***** Working data

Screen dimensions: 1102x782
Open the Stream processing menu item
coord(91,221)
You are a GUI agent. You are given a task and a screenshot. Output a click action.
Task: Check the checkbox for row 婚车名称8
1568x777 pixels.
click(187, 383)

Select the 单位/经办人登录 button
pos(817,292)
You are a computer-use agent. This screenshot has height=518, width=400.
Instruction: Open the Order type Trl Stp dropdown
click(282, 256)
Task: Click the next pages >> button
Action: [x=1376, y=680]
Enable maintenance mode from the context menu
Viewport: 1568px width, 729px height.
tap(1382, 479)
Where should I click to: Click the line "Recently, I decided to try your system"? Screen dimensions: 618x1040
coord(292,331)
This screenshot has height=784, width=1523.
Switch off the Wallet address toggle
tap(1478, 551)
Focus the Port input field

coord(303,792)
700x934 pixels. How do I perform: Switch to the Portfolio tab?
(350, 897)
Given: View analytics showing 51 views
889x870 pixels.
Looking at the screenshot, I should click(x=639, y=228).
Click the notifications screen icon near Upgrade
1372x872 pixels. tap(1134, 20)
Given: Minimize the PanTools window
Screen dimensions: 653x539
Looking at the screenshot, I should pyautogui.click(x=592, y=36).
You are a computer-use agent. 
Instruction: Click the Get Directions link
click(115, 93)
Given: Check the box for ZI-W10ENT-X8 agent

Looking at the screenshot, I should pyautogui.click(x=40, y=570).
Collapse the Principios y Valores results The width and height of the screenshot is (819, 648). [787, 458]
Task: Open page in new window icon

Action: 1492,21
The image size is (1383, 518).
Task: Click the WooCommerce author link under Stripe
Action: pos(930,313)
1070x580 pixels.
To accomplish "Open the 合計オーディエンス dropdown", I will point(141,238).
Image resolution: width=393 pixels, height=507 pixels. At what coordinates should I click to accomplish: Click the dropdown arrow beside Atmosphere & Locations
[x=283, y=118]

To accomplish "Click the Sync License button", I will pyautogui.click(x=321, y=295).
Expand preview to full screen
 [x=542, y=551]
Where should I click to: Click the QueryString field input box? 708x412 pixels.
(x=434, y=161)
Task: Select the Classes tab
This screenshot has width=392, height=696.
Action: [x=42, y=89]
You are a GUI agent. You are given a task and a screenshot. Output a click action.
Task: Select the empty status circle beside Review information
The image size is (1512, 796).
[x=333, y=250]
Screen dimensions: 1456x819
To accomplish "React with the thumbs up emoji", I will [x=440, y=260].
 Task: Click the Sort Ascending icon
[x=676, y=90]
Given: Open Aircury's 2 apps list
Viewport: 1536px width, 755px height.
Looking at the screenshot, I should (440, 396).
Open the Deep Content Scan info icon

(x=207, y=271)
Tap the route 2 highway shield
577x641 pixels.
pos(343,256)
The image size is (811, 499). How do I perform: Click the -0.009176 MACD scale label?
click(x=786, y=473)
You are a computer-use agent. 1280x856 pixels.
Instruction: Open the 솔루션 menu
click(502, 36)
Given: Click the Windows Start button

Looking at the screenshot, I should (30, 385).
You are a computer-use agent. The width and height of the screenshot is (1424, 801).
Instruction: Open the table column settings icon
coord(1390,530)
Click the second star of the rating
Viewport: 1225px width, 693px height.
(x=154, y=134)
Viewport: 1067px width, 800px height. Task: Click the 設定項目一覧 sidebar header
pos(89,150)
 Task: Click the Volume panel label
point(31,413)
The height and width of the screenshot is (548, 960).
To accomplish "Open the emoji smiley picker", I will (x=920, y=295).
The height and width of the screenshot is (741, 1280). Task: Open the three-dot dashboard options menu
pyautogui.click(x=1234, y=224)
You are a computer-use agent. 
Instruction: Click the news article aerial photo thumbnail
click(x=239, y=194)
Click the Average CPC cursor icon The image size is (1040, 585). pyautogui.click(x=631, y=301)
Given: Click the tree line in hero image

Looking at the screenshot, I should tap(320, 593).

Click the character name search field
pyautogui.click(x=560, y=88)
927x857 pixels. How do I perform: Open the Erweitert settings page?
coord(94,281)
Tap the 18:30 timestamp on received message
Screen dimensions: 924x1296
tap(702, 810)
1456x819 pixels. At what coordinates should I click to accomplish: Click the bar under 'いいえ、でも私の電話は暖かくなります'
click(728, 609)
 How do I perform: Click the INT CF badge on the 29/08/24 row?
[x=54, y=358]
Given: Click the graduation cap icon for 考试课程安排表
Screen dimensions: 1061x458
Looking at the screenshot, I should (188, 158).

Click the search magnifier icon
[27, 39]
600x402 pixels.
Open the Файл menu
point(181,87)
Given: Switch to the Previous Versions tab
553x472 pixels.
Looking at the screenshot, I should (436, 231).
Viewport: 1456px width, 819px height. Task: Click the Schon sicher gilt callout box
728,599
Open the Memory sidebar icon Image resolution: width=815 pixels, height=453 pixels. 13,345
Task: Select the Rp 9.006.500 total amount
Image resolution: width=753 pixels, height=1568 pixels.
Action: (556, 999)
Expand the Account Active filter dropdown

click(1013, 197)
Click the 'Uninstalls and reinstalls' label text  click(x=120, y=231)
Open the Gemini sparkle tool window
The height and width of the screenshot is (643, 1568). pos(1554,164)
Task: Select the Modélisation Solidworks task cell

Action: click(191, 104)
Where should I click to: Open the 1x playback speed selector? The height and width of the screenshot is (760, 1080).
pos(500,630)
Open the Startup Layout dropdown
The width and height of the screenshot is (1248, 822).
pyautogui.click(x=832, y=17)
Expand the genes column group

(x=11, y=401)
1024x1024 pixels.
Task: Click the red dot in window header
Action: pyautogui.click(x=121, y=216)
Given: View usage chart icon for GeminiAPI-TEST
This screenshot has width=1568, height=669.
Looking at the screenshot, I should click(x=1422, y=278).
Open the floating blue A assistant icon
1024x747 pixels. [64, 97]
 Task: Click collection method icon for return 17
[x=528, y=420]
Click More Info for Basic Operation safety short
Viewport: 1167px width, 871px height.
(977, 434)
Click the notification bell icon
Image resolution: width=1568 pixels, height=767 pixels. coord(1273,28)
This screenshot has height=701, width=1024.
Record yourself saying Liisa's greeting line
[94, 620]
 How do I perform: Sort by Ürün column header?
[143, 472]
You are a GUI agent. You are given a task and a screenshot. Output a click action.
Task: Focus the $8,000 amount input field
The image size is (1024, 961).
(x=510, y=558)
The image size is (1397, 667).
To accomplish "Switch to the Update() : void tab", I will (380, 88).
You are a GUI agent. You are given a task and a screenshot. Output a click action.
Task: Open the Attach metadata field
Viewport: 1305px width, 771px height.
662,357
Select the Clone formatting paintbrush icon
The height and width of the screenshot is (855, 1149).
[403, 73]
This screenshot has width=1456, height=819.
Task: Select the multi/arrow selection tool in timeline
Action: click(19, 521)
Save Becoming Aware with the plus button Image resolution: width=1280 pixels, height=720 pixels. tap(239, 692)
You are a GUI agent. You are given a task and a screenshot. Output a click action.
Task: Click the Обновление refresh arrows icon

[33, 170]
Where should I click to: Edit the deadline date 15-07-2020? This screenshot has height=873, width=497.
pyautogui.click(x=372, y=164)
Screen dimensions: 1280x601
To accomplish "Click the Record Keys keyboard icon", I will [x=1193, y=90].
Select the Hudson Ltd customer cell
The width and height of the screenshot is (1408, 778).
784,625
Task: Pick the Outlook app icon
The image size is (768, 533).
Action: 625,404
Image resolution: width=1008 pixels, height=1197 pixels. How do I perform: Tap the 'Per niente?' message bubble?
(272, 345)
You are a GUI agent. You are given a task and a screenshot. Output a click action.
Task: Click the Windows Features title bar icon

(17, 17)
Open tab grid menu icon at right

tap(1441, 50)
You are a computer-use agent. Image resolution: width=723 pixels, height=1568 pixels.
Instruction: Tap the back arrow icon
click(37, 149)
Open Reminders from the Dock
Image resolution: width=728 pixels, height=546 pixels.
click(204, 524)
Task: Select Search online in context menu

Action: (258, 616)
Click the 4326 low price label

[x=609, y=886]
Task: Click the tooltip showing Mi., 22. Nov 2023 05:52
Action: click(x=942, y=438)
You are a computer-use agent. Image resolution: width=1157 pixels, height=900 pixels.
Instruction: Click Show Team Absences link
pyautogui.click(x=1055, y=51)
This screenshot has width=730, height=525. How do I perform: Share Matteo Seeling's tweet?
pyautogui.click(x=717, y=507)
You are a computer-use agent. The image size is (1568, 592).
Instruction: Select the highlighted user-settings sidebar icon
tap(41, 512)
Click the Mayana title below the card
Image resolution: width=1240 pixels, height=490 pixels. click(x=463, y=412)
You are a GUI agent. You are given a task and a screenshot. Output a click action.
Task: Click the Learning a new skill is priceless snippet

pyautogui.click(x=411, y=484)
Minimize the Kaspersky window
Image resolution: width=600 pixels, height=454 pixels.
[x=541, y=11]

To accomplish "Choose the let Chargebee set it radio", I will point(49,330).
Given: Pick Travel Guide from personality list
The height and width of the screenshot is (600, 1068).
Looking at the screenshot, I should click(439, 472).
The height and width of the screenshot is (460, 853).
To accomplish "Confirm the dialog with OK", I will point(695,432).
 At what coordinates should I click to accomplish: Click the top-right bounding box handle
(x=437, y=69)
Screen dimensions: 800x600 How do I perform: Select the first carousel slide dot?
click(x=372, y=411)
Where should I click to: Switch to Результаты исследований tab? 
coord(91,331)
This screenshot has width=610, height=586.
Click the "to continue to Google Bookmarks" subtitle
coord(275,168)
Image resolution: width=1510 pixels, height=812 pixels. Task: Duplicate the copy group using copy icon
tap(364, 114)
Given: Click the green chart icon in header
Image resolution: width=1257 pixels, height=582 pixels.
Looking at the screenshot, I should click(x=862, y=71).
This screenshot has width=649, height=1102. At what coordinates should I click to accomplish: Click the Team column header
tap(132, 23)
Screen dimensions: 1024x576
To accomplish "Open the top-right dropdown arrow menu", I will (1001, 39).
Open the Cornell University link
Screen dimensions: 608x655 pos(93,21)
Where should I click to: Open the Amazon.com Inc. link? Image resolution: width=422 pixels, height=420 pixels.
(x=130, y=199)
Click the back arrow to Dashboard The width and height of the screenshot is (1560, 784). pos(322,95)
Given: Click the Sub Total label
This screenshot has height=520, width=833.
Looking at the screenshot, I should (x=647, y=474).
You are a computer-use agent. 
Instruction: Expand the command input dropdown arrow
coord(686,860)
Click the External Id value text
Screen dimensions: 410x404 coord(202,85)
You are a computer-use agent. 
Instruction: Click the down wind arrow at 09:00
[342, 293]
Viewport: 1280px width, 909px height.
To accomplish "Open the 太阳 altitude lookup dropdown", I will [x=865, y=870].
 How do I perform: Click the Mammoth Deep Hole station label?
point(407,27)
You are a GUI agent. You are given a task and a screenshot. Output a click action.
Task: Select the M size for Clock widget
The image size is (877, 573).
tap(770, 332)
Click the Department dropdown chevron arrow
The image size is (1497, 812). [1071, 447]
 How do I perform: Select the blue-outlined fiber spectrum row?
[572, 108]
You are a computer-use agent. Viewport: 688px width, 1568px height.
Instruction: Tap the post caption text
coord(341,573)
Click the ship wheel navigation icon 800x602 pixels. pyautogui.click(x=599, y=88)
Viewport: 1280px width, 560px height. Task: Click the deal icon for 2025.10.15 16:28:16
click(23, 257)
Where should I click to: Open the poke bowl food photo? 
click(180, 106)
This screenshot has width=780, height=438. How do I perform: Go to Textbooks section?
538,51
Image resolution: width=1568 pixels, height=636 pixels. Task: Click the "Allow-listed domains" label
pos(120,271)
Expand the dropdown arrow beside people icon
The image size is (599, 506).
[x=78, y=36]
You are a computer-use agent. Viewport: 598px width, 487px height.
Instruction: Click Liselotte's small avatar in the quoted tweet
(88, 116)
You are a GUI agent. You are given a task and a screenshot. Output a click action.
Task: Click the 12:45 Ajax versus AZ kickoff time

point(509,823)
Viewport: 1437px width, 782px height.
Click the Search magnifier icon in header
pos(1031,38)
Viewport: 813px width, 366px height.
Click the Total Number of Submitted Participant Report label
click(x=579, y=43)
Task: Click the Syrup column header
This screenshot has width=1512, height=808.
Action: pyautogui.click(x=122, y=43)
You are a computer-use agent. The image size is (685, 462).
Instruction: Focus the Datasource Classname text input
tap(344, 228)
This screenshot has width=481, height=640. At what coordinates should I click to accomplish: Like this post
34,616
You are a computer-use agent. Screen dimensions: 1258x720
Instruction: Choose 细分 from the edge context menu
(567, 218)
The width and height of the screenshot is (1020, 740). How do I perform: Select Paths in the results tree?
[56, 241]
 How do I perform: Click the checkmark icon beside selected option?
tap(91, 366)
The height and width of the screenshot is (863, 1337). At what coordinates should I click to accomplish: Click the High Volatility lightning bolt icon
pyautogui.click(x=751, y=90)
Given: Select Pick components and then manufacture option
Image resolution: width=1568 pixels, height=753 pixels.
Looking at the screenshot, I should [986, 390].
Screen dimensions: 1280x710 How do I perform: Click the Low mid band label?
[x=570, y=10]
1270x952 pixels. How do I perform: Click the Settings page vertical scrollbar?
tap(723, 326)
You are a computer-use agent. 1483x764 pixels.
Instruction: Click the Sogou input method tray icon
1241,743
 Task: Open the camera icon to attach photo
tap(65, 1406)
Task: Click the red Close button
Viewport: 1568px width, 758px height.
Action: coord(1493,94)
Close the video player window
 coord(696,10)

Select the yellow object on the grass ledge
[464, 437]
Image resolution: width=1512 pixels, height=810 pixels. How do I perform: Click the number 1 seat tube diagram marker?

**********

» **Task**: Set down, exactly as they appear, the lines above from the first one to the line that holds "You are a computer-use agent. This", both included, please, and no others.

» **Response**:
Screen dimensions: 1102x782
Open the Stream processing menu item
coord(91,221)
You are a GUI agent. You are given a task and a screenshot. Output a click action.
Task: Check the checkbox for row 婚车名称8
1568x777 pixels.
click(187, 383)

Select the 单位/经办人登录 button
pos(817,292)
You are a computer-use agent. This screenshot has height=518, width=400.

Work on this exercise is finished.